Tandis qu’ils se tenaient là, agitant la question dans leur cœur, ils promenèrent leur regard sur l’arrangement des sièges autour de la table et remarquèrent le divan surélevé de l’hôte, avec un divan à sa droite et onze autres disposés autour de la table, le dernier faisant face au deuxième siège d’honneur placé à droite du divan de l’hôte.
Ils attendaient l’arrivée du Maitre à tout moment, mais ils étaient dans l’embarras, ne sachant s’ils devaient s’assoir ou attendre sa venue en comptant sur lui pour leur désigner leur place. tandis qu’ils hésitaient, Judas s’avança vers le siège d’honneur à gauche de l’hôte, et signifia qu’il avait l’intention de s’y allonger à titre de convive préféré. Cet acte de Judas provoqua immédiatement une violente dispute parmi les autres apôtres. À peine Judas s’était-il emparé du siège d’honneur que Jean Zébédée prétendit occuper le second siège d’honneur, à droite de l’hôte. Simon pierre fut tellement furieux de la prétention de Judas et de Jean à des positions de choix que, sous les regards irrités des autres apôtres, il tourna autour de la table et prit sa place sur le divan le plus bas, à la fin de la rangée, exactement à l’opposé de celui choisi par Jean Zébédée. d’autres apôtres ayant pris possession des sièges élevés, pierre s’était décidé à choisir le plus bas non seulement pour protester contre l’orgueil indécent de ses frères, mais avec l’espoir qu’en entrant et en le voyant à la place la moins honorifique, Jésus le ferait monter à une place plus élevée, et déplacerait ainsi un apôtre ayant eu la présomption de s’honorer lui-même.

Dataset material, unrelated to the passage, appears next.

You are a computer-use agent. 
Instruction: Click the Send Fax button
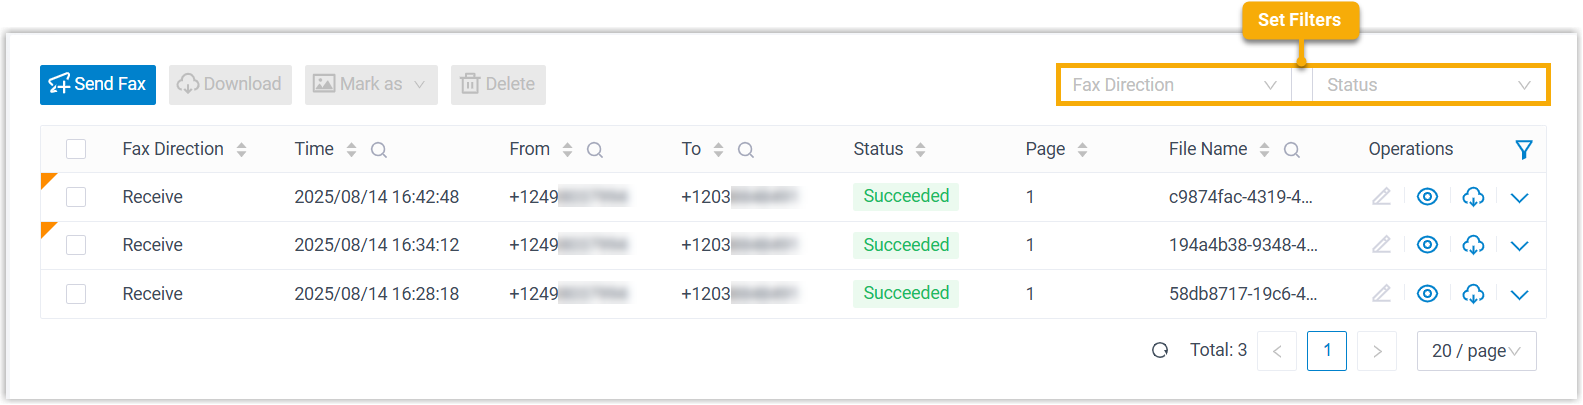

La position la plus élevée et la position la plus basse étant ainsi occupées, les autres apôtres choisirent leurs places, les uns près de Judas, et les autres près de pierre, jusqu’à ce qu’ils fussent tous installés. Sur ces divans autour de la table en forme de U, ils étaient assis dans l’ordre suivant : à droite du Maitre, Jean ; à gauche du Maitre, Judas, Simon Zélotès, Matthieu, Jacques Zébédée, André, les jumeaux Alphée, Philippe, Nathanael, Thomas et Simon Pierre.
Ils sont réunis pour célébrer, au moins en esprit, une institution datant même d’avant Moïse et qui se référait à l’époque où leurs ancêtres étaient esclaves en égypte. Ce souper est leur dernier rendez-vous avec Jésus, et, même dans ce cadre solennel, les apôtres, sous la conduite de Judas, sont amenés une fois de plus à céder à leur ancienne prédilection pour les honneurs, la préférence et l’élévation personnelle.

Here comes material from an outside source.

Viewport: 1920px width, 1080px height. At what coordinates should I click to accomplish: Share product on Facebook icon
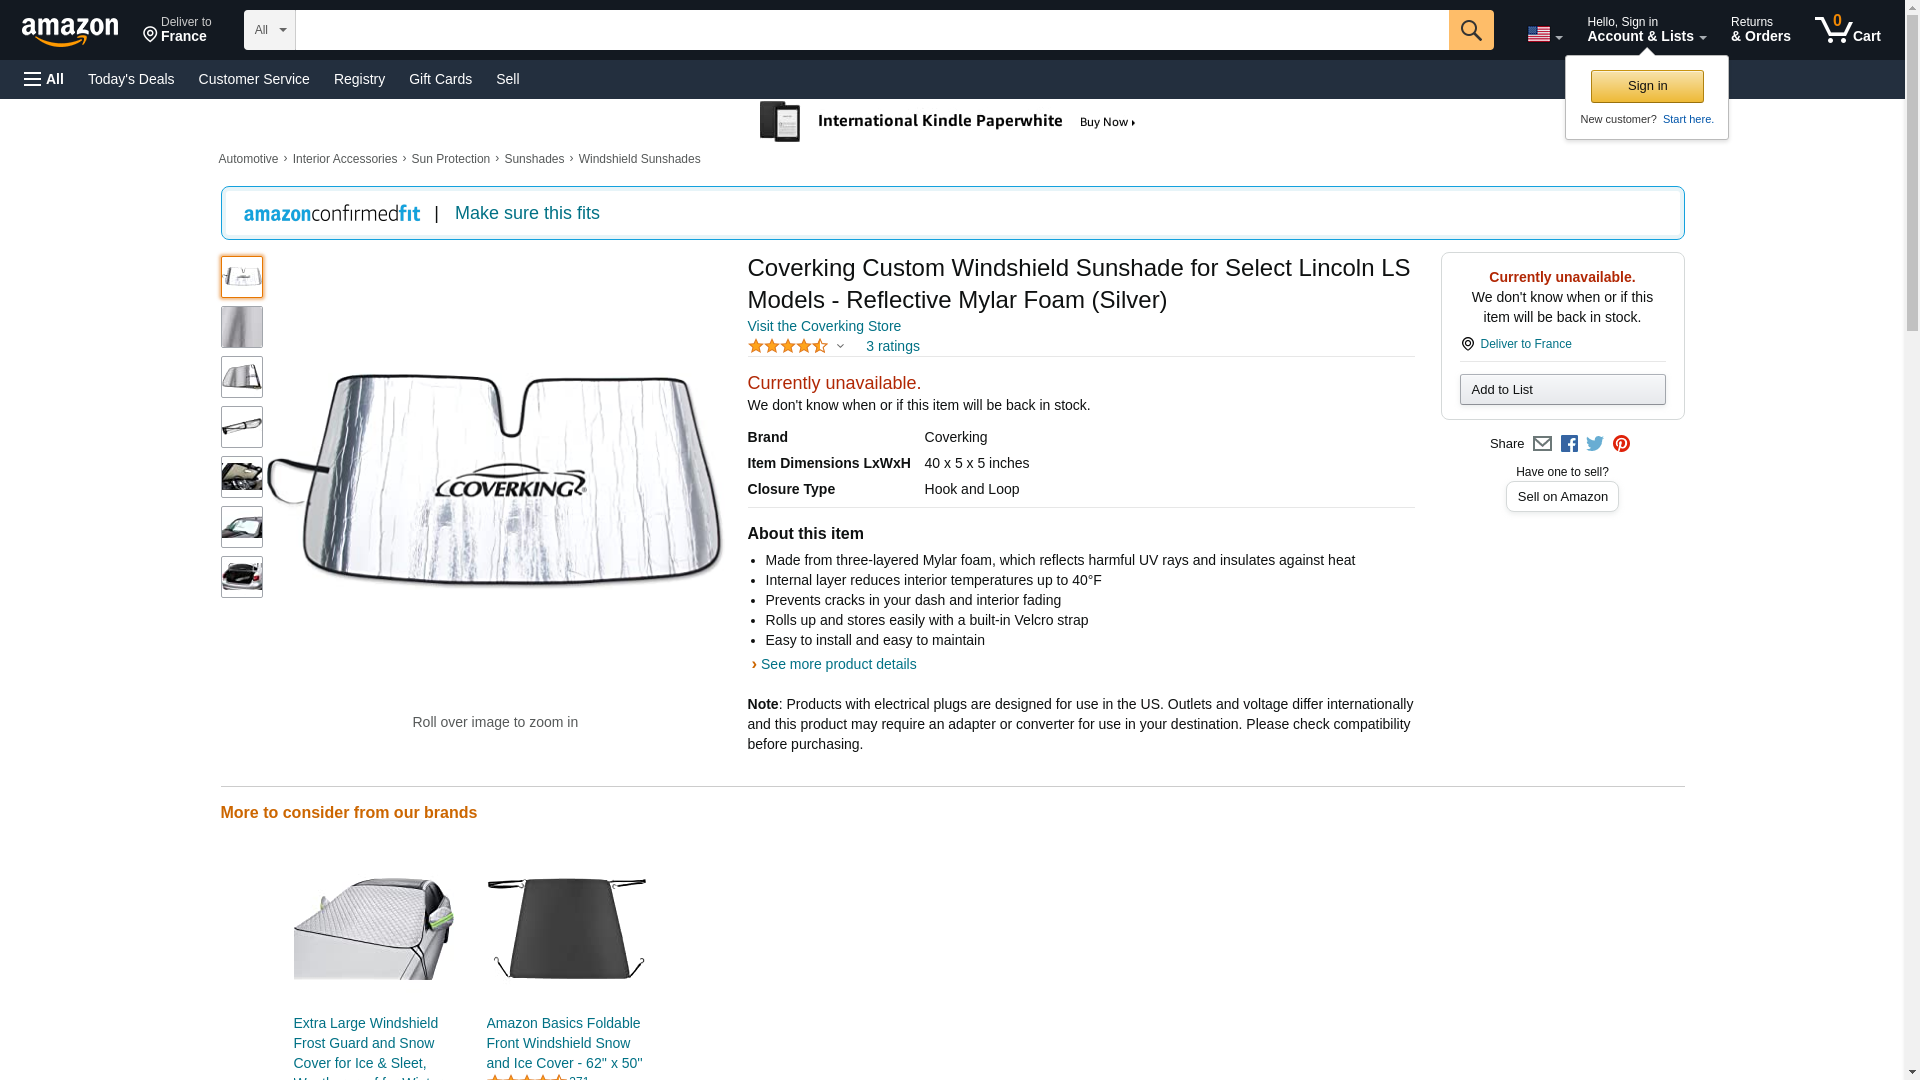[x=1569, y=444]
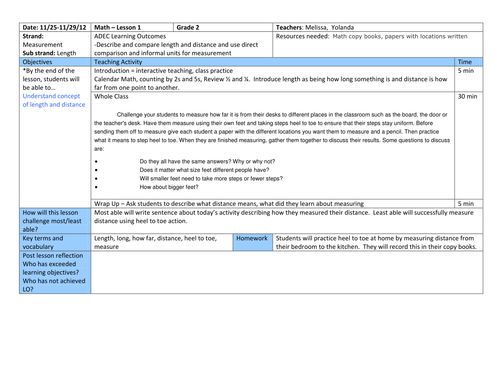This screenshot has width=500, height=386.
Task: Click the Wrap Up row text
Action: tap(229, 204)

Ils étaient encore en train de récriminer avec irritation lorsque le Maitre apparut dans l’embrasure de la porte, où il hésita un instant, tandis qu’une expression de désappointement gagnait lentement son visage. Il prit sa place sans commentaire et ne changea rien aux dispositions que les apôtres avaient prises pour les leurs.
Ils étaient maintenant prêts pour le souper, sauf que leurs pieds n’étaient pas encore lavés et que leur humeur n’était rien moins que plaisante. À l’arrivée du Maitre, ils étaient encore en train de se faire des observations peu flatteuses les uns sur les autres, sans parler des pensées de certains d’entre eux, qui avaient suffisamment de contrôle émotif pour s’abstenir d’exprimer ouvertement leurs sentiments.